Bruce Island has an area is 191 km², and the highest point of the island is about 301 m. It lies in southwestern Franz Josef Land, roughly 8.6 km southeast of the southeast coast of Zemlya Georga, and about 11 km northwest of Northbrook Island. The smaller Mabel Island is about 3.9 km to the southwest of the southern peninsula of Bruce Island, and the much smaller Windward Island is just off the southeastern side.

The Miers Channel runs between Bruce Island and Northbrook Island. The sound running west of Bruce Island, separating it from Zemlya Georga, is known as the Nightingale Channel. To the southwest runs Bates Channel. Except for a very small area at the western shoreline, Bruce Island is completely glacierized. Mys Pinegina is the headland on the eastern side.

===Nearby islands===
- Ostrov Meybel (Mabel Island) lies about 3.9 km off Bruce Island's southwestern shore. Large swathes of the southwestern part of the island are unglacierized. The highest point is 365 m. This island was named by Benjamin Leigh Smith after his niece Amable Ludlow (1860–1939).

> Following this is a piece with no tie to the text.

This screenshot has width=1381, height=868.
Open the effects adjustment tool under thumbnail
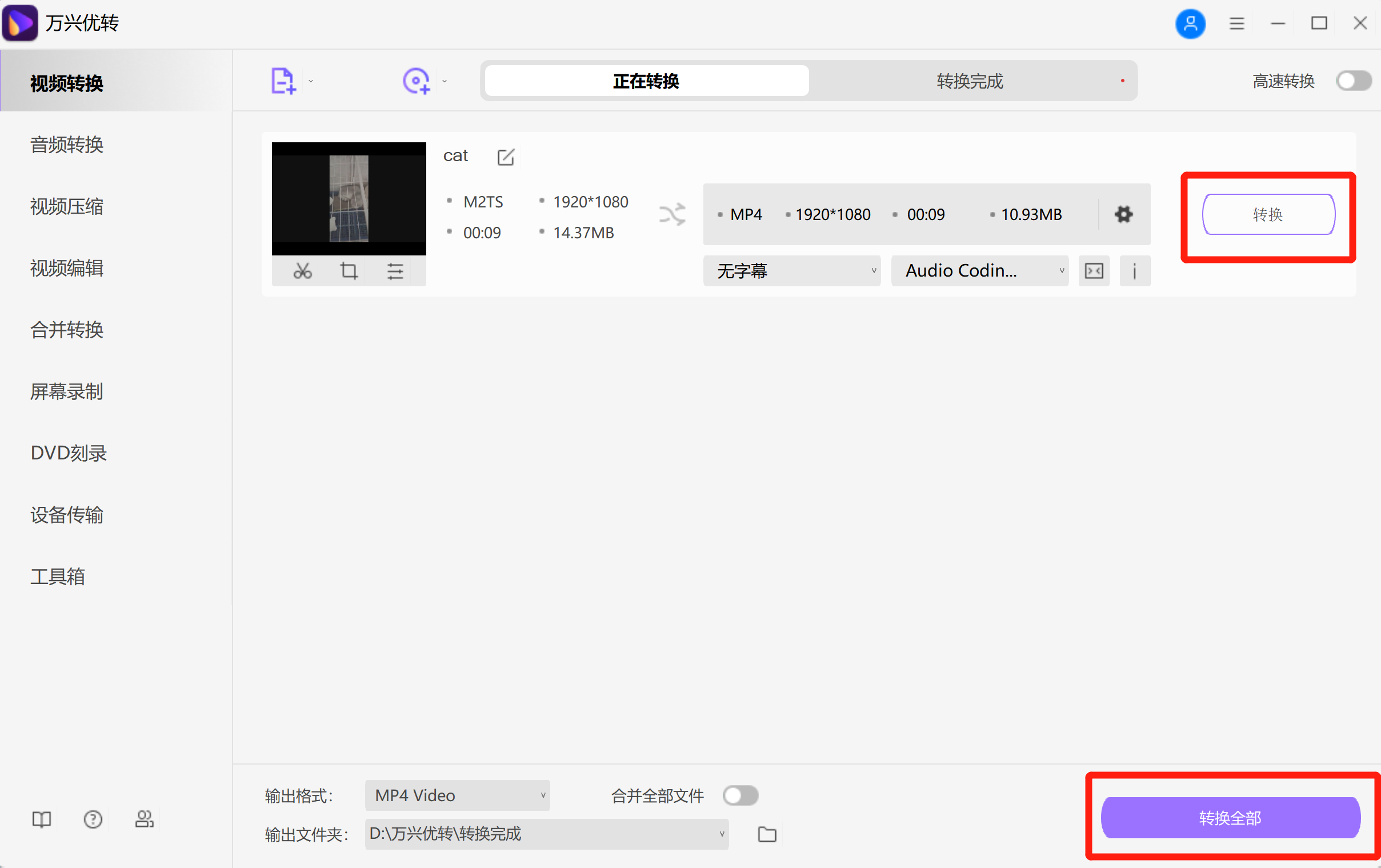click(x=395, y=271)
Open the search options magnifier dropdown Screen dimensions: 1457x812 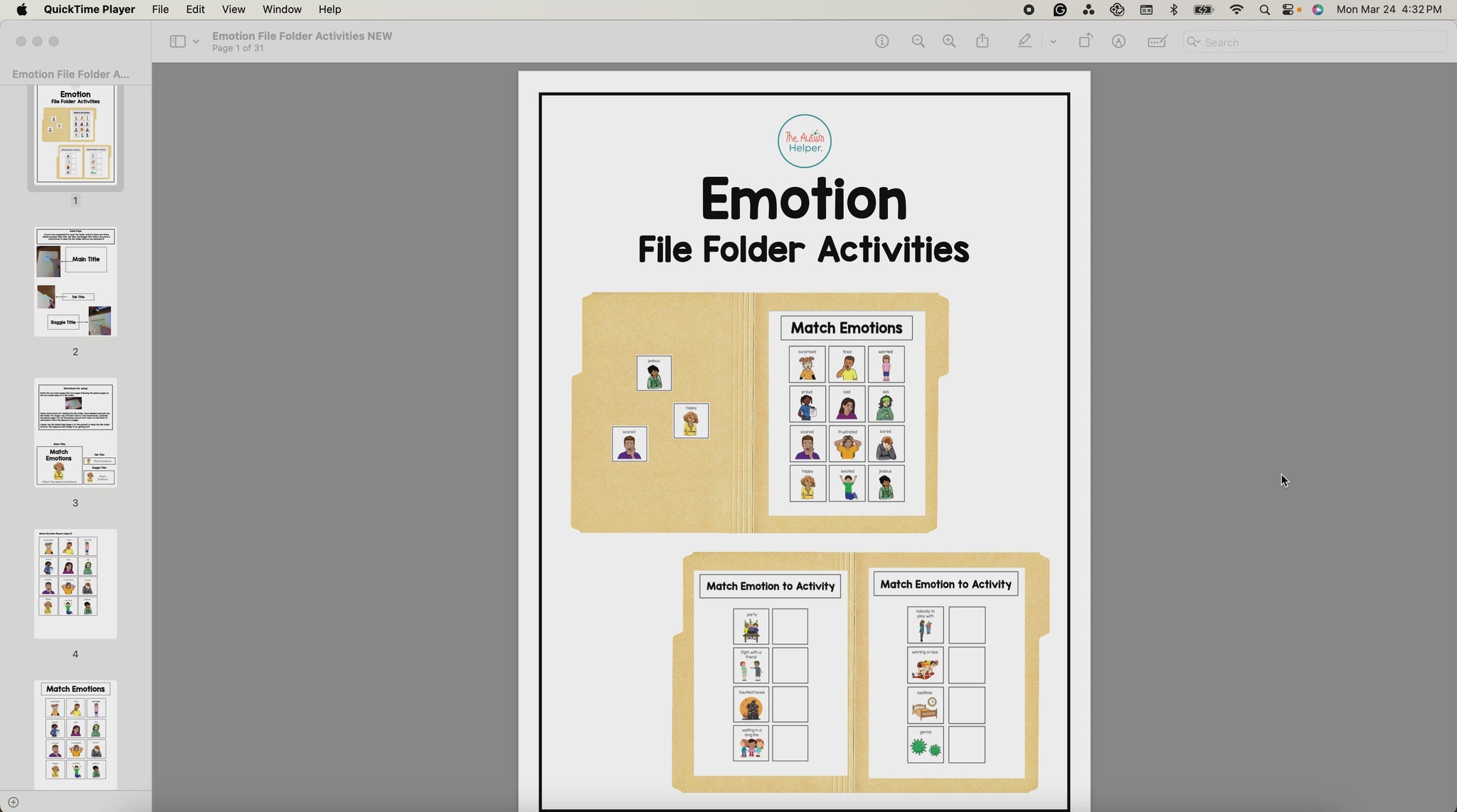1194,42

- Ostrov Bell (Bell Island) is a smaller non glacierized island lying off Mabel Island's southwestern shore, separated from it by a narrow sound which is only 500 m in some places. Bell island is crescent shaped and it has a bay that opens to the west. Benjamin Leigh Smith named it thus because it looks like a bell. Bell was also the nickname of his sister Isabella.
- Ostrov Uinduord (Windward Island) is a small island lying close to Bruce Island's southeastern end. It was named by Frederick George Jackson, after his expedition's ship.
- Ostrov Toma (Tom Island) is a very small island lying about 2 km off Bruce Island's Eastern coast.